Distinct Substrings

Problem Overview

Attribute Value
CSES Link https://cses.fi/problemset/task/2223
Difficulty Medium
Category String Algorithms
Time Limit 1 second
Key Technique Suffix Array + LCP Array

Learning Goals

After solving this problem, you will be able to:

  • Build a Suffix Array in O(n log n) time
  • Compute the LCP (Longest Common Prefix) array from a Suffix Array
  • Use the formula: distinct_substrings = n*(n+1)/2 - sum(LCP) to count distinct substrings
  • Understand the relationship between suffix arrays and substring enumeration

Problem Statement

Problem: Given a string of length n, count the number of distinct substrings.

Input:

  • A single string s containing only lowercase letters a-z

Output:

  • One integer: the number of distinct substrings

Constraints:

  • 1 <= n <= 10^5
  • s contains only lowercase English letters

Example

Input:
abab

Output:
7

Explanation: The distinct substrings are: “a”, “b”, “ab”, “ba”, “aba”, “bab”, “abab”. Note that “a”, “b”, and “ab” each appear twice but are counted only once.


Intuition: How to Think About This Problem

Pattern Recognition

Key Question: How can we efficiently count unique substrings without storing them all?

The total number of substrings in a string of length n is n*(n+1)/2. If we can figure out how many of these are duplicates, we get our answer.

Breaking Down the Problem

  1. What are we looking for?
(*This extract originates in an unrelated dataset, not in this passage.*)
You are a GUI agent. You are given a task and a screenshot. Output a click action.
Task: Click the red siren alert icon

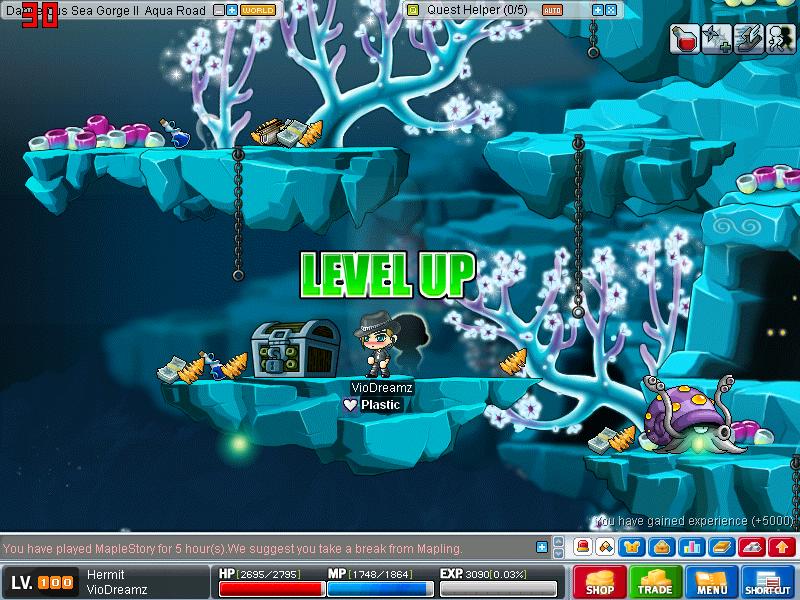point(582,547)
Count of unique substrings
  2. What information do we have? A string of lowercase letters
  3. What’s the relationship between input and output? Each suffix contains all substrings starting at that position. The LCP between adjacent sorted suffixes tells us the overlap (duplicates).

Key Insight

The Trick: Each suffix of length k contributes k substrings (all its prefixes). When suffixes are sorted, the LCP with the previous suffix tells us how many prefixes are duplicates.


Solution 1: Brute Force (HashSet)

Idea

Generate all substrings and store them in a set to count unique ones.

Algorithm

  1. For each starting position i from 0 to n-1
  2. For each ending position j from i to n-1
  3. Extract substring s[i:j+1] and add to set
  4. Return set size

Code

def count_distinct_brute(s):
  """
  Brute force using a set to store all substrings.
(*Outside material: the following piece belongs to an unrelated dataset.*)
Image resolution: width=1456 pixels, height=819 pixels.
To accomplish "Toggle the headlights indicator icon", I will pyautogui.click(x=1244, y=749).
  Time: O(n^3) for generation + hashing
  Space: O(n^2) to store all substrings
  """
  n = len(s)
  substrings = set()

  for i in range(n):
    for j in range(i + 1, n + 1):
      substrings.add(s[i:j])

  return len(substrings)

Complexity

Metric Value Explanation
Time O(n^3) O(n^2) substrings, each taking O(n) to hash
Space O(n^2) Storing up to n*(n+1)/2 substrings

Why This Works (But Is Slow)

Correct because sets eliminate duplicates automatically. However, O(n^3) is too slow for n = 10^5.
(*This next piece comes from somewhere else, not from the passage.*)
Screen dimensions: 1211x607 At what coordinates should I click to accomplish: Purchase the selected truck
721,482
Solution 2: Optimal - Suffix Array + LCP

Key Insight

The Trick: Total substrings = n*(n+1)/2. Duplicates = sum of LCP values between adjacent sorted suffixes.

When we sort all suffixes alphabetically, adjacent suffixes with a common prefix represent duplicate substrings. The LCP array tells us exactly how many duplicates each suffix introduces.

Why This Formula Works

Consider string “abab” with sorted suffixes:

  • “ab” (pos 2) - contributes 2 substrings: “a”, “ab”
  • “abab” (pos 0) - LCP with “ab” is 2, so 2 duplicates. New: 4-2 = 2 substrings
  • “b” (pos 3) - LCP with “abab” is 0, so 0 duplicates. New: 1 substring
  • “bab” (pos 1) - LCP with “b” is 1, so 1 duplicate. New: 3-1 = 2 substrings

Total = 2 + 2 + 1 + 2 = 7 distinct substrings.

Algorithm

  1. Build the suffix array (sorted indices of all suffixes)
  2. Compute the LCP array using Kasai’s algorithm
  3. Result = n*(n+1)/2 - sum(LCP)

Dry Run Example

Let’s trace through with input s = "abab":

Step 1: List all suffixes with their starting indices
  Index 0: "abab"
  Index 1: "bab"
  Index 2: "ab"
  Index 3: "b"

Step 2: Sort suffixes alphabetically
  Sorted order: "ab" < "abab" < "b" < "bab"
  Suffix Array: [2, 0, 3, 1]

Step 3: Compute LCP array (LCP between adjacent sorted suffixes)
  LCP[0] = 0 (no previous suffix)
  LCP[1] = LCP("ab", "abab") = 2
  LCP[2] = LCP("abab", "b") = 0
  LCP[3] = LCP("b", "bab") = 1

Step 4: Apply formula
  Total substrings = 4 * 5 / 2 = 10
  Sum of LCP = 0 + 2 + 0 + 1 = 3
  Distinct = 10 - 3 = 7

Visual Diagram

String: "abab" (n=4)

Sorted Suffixes:      Length:   LCP with prev:   New substrings:
  "ab"   (idx 2)        2           -               2
  "abab" (idx 0)        4           2               2  (4-2)
  "b"    (idx 3)        1           0               1  (1-0)
  "bab"  (idx 1)        3           1               2  (3-1)
                                                   ---
                                    Total:          7

Code (Python)

def build_suffix_array(s):
  """Build suffix array using O(n log n) algorithm."""
  n = len(s)
  suffixes = [(s[i:], i) for i in range(n)]
  suffixes.sort()
  return [idx for _, idx in suffixes]

def build_lcp_array(s, sa):
  """Kasai's algorithm for LCP array in O(n)."""
  n = len(s)
  rank = [0] * n
  lcp = [0] * n

  for i, suffix_idx in enumerate(sa):
    rank[suffix_idx] = i

  k = 0
  for i in range(n):
    if rank[i] == 0:
      k = 0
      continue

    j = sa[rank[i] - 1]
    while i + k < n and j + k < n and s[i + k] == s[j + k]:
      k += 1

    lcp[rank[i]] = k
    if k > 0:
      k -= 1

  return lcp

def count_distinct_substrings(s):
  """
  Count distinct substrings using Suffix Array + LCP.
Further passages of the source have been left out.